Она тут же подскочила и принялась озираться.
— Чугунова, промыть желудок! — скомандовал дядя Семен.
— Есть! — хрипло выдохнула она и приникла к воде.
Пока Виталина выполняла приказ, доски над головой начали капать смолой, краской и черт его знает чем еще, а в щелях показалось пламя. Зато под ногами — благодать! — ледяная вода уже по щиколотки.
— Все стихии в сборе, — оценив ветхость ящика с картошкой и его оккупированность крысами, я решил продолжить стоять в воде.
Вредно, конечно, но что поделать?
— Только зверушкам не стравливай, радость моя — потравятся, — попросил Виталину.
— Клоун! — сипло припечатала она меня, приложилась к трубе еще разок и виновато посмотрела на меня. — Прости, Сережа.
— Ты же не знала, что вот так все обернется, — развел я руками. — Тут, как всегда, целый комплекс проблем, но винить мы будем только падшего генерала Щукина. Какова мразь, а?
— Подонок! — согласилась Виталина, оценила диспозицию уже вдумчиво, потрогала частично выцарапанный из стены кирпич. — Время?
— Тревога пошла полторы минуты назад.
— Наши?
— Теоретически живы, — успокоил ее я.
— Ленин теоретически тоже жив, — фыркнула она.
— Ленин жив метафорически, — поправил я. — В наших пылающих пролетарским гневом сердцах. А наших Щукин грозился от несчастного случая спасти — вытащить для достоверности.

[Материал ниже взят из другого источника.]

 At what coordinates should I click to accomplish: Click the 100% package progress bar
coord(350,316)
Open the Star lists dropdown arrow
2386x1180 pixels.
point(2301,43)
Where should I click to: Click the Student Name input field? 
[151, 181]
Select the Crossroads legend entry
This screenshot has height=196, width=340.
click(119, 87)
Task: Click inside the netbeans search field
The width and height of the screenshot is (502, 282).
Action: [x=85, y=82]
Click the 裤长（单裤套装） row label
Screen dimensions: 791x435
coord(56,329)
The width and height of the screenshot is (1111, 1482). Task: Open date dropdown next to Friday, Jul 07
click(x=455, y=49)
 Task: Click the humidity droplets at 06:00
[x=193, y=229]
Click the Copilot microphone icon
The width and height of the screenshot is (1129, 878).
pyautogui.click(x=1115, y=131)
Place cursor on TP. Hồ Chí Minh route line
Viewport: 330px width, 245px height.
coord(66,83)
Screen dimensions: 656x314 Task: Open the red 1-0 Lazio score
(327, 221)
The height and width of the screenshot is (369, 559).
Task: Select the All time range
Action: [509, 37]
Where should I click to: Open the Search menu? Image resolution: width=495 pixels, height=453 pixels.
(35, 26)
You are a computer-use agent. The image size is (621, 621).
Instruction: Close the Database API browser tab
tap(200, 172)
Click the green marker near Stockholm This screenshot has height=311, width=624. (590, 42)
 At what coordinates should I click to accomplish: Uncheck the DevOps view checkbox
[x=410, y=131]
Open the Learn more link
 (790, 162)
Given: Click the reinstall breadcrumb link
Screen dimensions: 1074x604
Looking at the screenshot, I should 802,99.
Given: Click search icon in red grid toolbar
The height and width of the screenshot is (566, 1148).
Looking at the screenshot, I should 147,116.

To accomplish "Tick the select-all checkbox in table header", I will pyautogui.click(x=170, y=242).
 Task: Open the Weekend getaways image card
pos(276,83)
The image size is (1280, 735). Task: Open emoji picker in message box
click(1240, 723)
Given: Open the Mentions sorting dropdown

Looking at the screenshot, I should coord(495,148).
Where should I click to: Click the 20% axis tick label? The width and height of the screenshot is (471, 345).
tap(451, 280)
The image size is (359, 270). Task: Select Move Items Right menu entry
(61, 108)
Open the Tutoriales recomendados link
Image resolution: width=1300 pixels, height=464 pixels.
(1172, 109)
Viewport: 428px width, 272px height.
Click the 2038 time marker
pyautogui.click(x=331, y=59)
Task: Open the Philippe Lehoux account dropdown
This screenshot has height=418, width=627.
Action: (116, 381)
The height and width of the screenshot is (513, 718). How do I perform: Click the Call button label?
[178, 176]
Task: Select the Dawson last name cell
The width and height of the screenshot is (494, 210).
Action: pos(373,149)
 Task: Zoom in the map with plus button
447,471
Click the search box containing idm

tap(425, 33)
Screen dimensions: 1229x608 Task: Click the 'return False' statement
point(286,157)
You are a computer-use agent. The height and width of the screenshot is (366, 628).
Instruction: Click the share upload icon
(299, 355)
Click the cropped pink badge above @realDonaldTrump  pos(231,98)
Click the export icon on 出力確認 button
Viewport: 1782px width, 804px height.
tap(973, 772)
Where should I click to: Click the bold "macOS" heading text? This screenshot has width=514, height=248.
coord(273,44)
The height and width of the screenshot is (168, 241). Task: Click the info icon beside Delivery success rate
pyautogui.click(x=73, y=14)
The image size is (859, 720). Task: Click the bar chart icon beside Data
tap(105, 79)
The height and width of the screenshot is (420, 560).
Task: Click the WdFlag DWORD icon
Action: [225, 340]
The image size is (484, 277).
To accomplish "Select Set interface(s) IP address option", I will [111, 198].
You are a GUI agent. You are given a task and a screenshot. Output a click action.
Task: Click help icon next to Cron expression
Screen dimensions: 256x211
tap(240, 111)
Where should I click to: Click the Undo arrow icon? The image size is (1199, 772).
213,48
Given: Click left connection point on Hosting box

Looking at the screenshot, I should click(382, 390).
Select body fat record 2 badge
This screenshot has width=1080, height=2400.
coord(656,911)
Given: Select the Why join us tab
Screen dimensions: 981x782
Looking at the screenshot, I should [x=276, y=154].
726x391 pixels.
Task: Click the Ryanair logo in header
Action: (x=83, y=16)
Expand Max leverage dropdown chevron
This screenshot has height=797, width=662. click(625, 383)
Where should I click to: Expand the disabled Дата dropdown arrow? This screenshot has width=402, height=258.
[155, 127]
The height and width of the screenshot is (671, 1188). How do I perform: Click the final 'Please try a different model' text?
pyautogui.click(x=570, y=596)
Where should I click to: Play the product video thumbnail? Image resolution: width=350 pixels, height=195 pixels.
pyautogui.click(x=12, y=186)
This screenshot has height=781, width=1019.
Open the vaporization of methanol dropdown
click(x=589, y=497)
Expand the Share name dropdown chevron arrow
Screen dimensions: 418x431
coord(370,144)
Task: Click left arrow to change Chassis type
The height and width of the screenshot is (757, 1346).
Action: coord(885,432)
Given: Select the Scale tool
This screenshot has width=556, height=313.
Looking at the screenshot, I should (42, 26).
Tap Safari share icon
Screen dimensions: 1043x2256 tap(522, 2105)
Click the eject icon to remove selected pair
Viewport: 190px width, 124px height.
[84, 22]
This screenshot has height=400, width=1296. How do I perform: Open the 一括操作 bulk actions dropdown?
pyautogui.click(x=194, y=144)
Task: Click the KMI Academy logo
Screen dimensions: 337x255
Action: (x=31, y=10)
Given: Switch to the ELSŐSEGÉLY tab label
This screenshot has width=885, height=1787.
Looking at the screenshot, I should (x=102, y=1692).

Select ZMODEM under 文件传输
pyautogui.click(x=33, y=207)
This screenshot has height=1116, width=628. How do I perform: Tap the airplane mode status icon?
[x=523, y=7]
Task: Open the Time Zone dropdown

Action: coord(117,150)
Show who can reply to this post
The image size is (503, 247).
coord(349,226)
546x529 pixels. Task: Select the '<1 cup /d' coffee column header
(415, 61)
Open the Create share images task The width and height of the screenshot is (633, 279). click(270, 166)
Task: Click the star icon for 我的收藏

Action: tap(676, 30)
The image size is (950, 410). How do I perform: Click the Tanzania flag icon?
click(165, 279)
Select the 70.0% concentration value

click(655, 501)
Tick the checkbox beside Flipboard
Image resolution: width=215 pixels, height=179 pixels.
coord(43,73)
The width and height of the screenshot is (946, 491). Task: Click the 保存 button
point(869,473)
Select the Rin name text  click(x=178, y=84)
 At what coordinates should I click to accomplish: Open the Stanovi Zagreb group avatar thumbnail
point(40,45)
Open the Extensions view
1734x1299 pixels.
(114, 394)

— Семен Степанович, вы знали? — спросила Вилка.
— С чего бы мы тогда в подвале сидели? — он наклонился и почесал коленку, до которой почти добралась вода. — Дай-ка, — взял ножик и принялся за шов. — Язва у меня, вот и не ел ничего.
— Спасибо вам от всей души, — поблагодарил я.
— Потом поблагодаришь, — он постучал по кирпичу рукоятью, пошатал и вытащил, впустив горстку глины. — Так… — буркнув себе под нос, оторвал от потолка остаток трубы — больше двух метров.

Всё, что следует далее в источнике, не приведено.